Aunt Judy smiled at her gently, and Lily knew it sounded ridiculous, as if she’d had a schoolgirl crush on Kath. The thought that her parents and Aunt Judy would think that very same thing was mortifying. She didn’t want them to think of her as someone who had feelings like that for anyone, girl or boy, but at the same time, characterizing her relationship with Kath as a crush was completely inadequate. It had been so much more. She wished she had realized it sooner.
“Girls don’t fly planes,” her mother snapped. “What did she do to make you go to that nightclub?”
Lily rubbed her hot forehead with her cold fingers, trying to ease the pressure that was building inside her. Every sentence she spoke was a choice. She had an infinite number of chances to turn back, but she refused to turn her back on Kath.
“I wanted to go,” Lily said finally.
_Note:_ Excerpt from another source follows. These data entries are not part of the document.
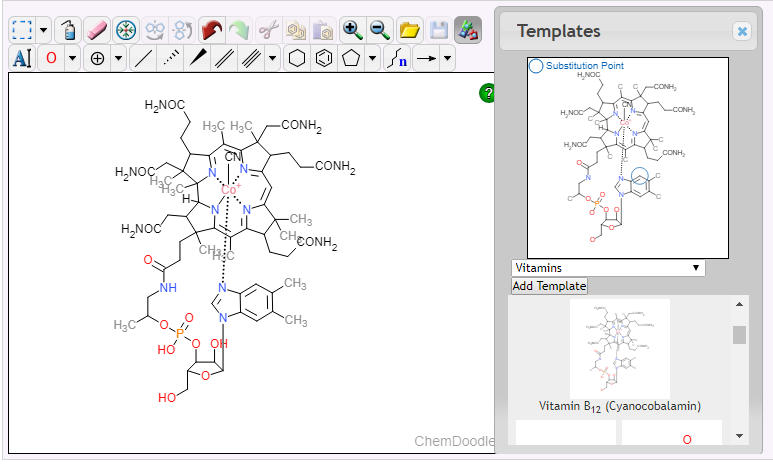The height and width of the screenshot is (467, 773).
Task: Open the Vitamins template category dropdown
Action: (608, 268)
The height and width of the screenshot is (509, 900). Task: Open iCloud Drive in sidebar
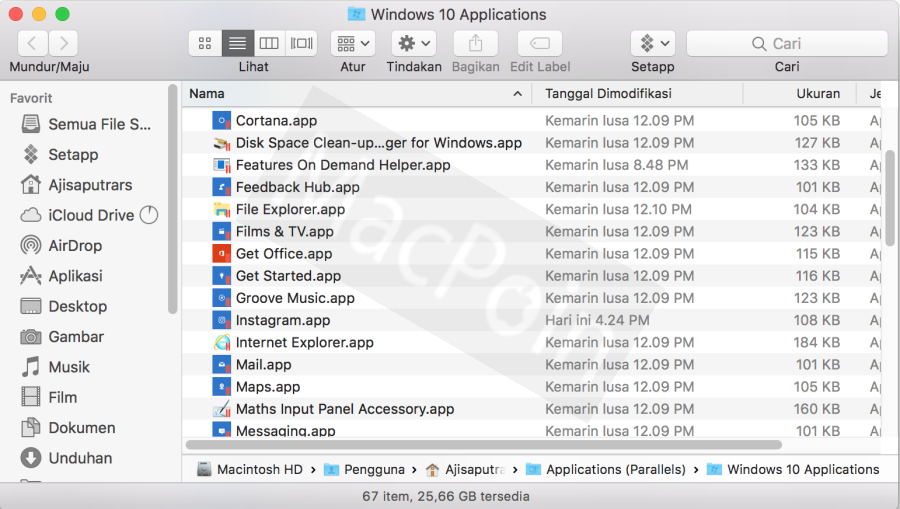point(90,215)
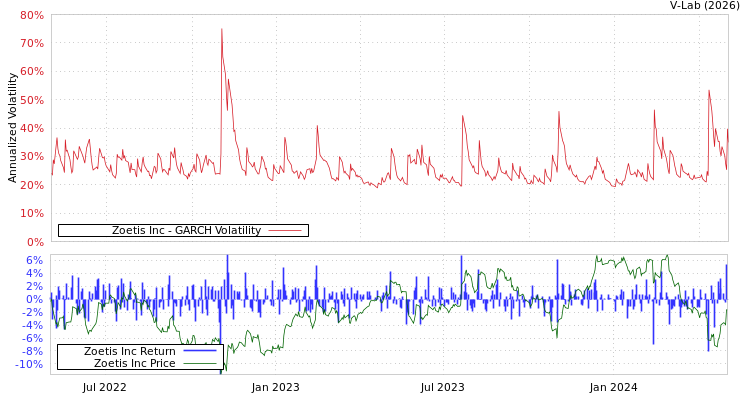The width and height of the screenshot is (750, 400).
Task: Click the green Zoetis Inc Price legend line
Action: click(200, 364)
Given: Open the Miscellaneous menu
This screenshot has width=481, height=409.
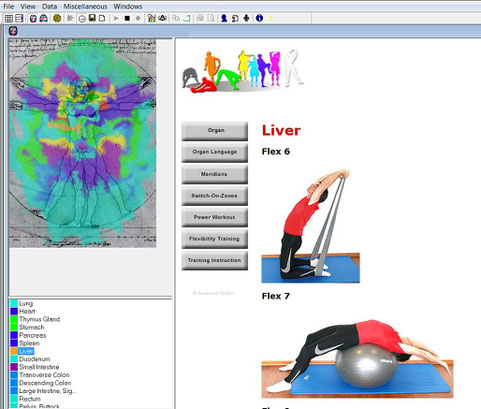Looking at the screenshot, I should click(85, 6).
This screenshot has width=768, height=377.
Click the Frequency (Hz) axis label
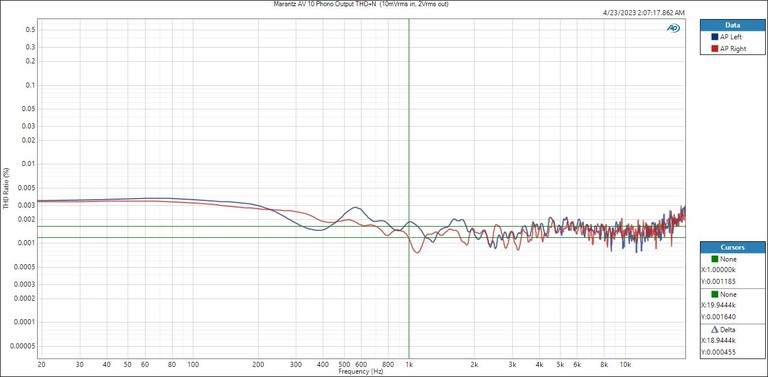tap(360, 372)
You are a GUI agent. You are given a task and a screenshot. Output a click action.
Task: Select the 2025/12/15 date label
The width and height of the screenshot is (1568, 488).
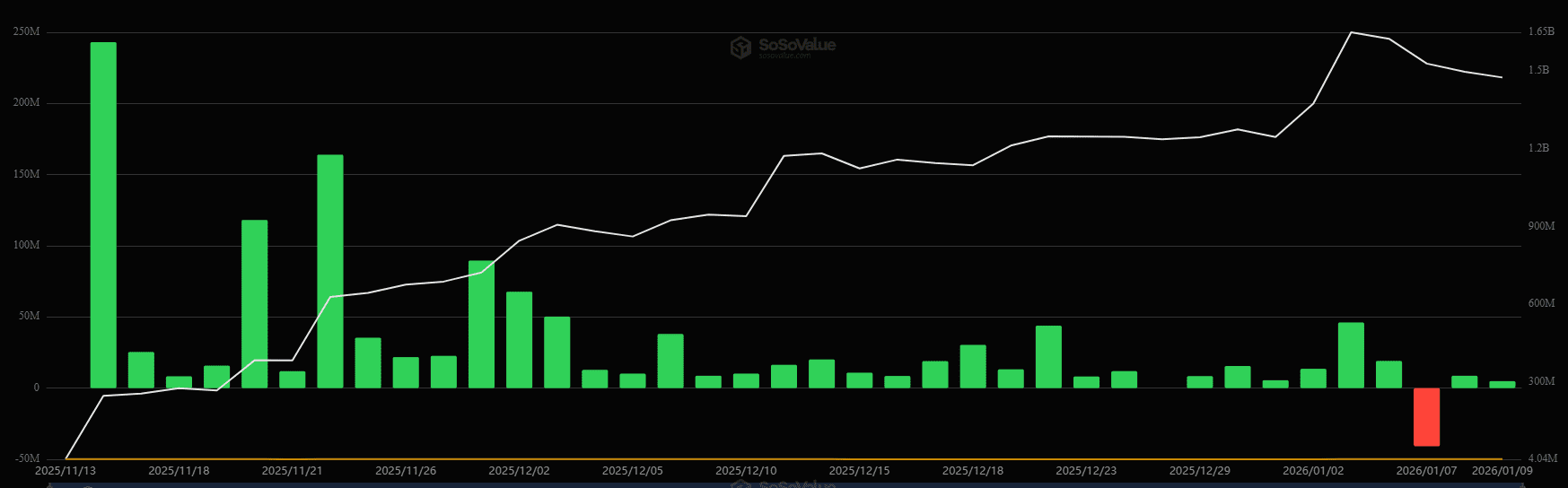859,470
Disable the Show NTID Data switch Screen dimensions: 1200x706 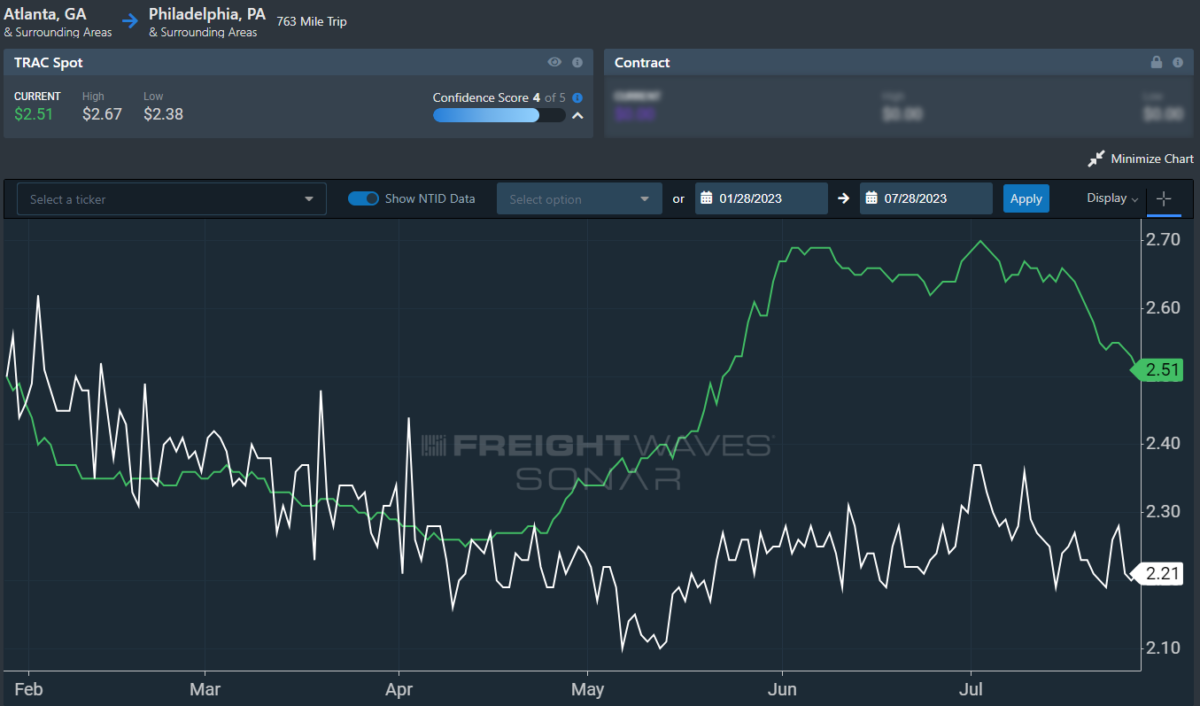[363, 199]

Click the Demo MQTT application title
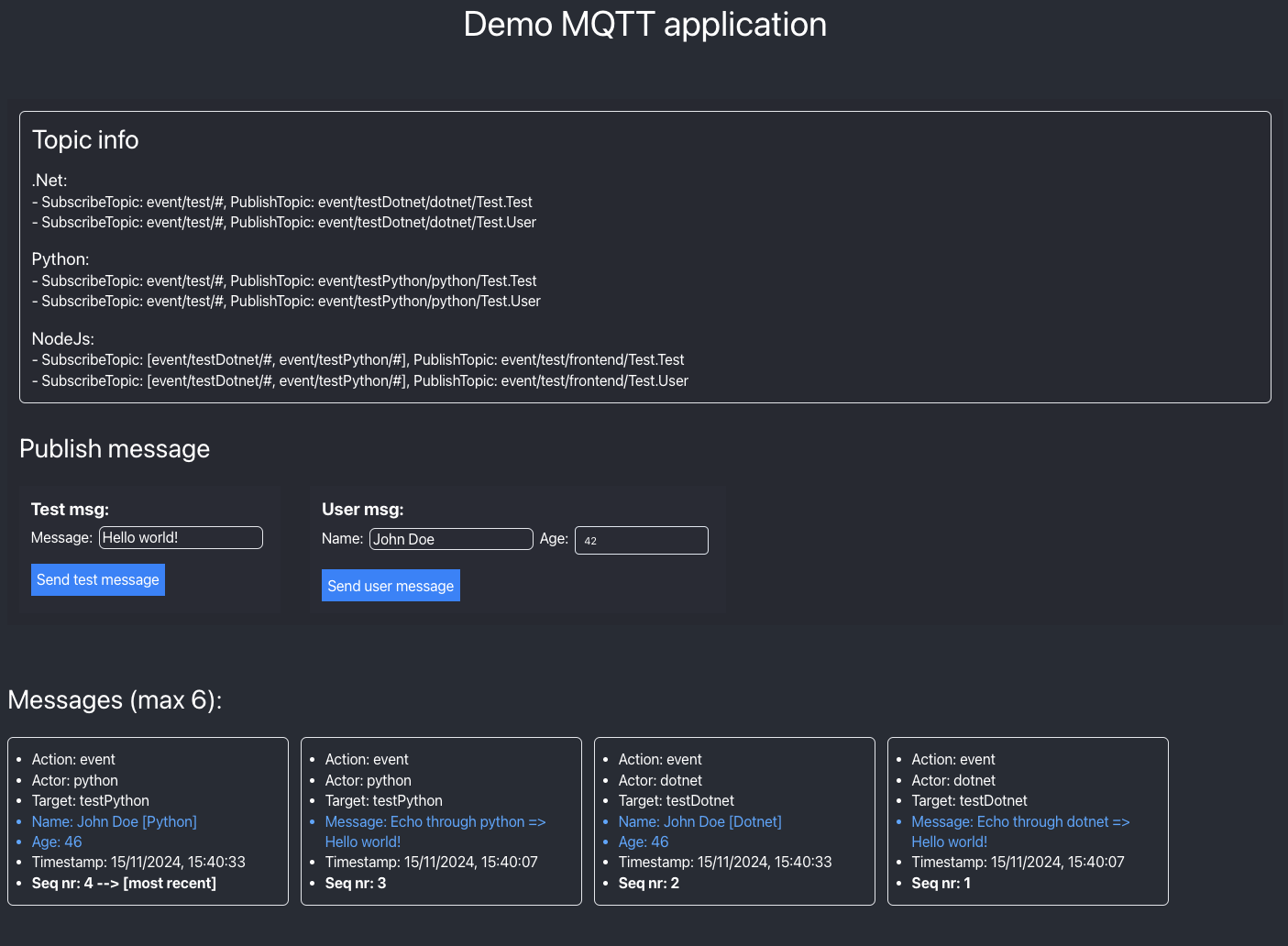tap(644, 24)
Her voice was remarkably steady. “She didn’t take me. I asked.”
The kitchen was silent but for the ticking of the clock. Her father was staring at the cigarette burning between his fingers. Aunt Judy was gazing at her with that same
worried expression.
Her mother began to shake her head, as if she could shake off Lily’s words. “No. You don’t know what you’re saying.”
“Yes I do.”
“No you don’t! And this just proves that you can’t go back to Galileo. You can’t go anywhere near that girl. I was afraid of this. Lily, if you’d only admit that you’ve made a mistake, we could help you get over this. We won’t let you throw your life away like this.”
“There are studies,” her father said. “You’re too young for this. This is a phase.”
“There, you hear your father. It’s going to pass. It may not seem that way now, but when you’re older you’ll understand. Lily, look at me. We looked the other way when you went to that Man Ts’ing picnic. We know you didn’t mean anything by it, but this—this can’t be excused. You’re already on the record as sympathizing with the Man Ts’ing. If word gets out that you’ve been voluntarily in the company of homosexuals—”
Her mother looked anguished. Her arms were barricaded across her stomach as she leaned forward to make her point, deep lines grooved in her forehead. “Your father still doesn’t have his papers back. Do you understand what I’m saying?”
With a twist in her gut, Lily did understand. Being linked to the Man Ts’ing was bad, but if she never had anything to do with them again, it could be overlooked. Adding in the corrupting influence of homosexuals made it exponentially worse, and not only for her, but also potentially for her father. Her behavior could further endanger him with the immigration authorities because it reflected poorly on him. She looked at him. He inhaled so deeply on his cigarette that a good inch of the paper burned away at once, and dark shadows pulled at the skin beneath his eyes. He still wouldn’t look at her.
“Tell us you’ll accept that you’ve made a mistake and we’ll help you,” her mother said.
Her mother was practically begging her to lie, and the temptation to give in was strong. It would be so much easier, and she didn’t want to endanger her father. But something stubborn in her balked at what her mother was asking for.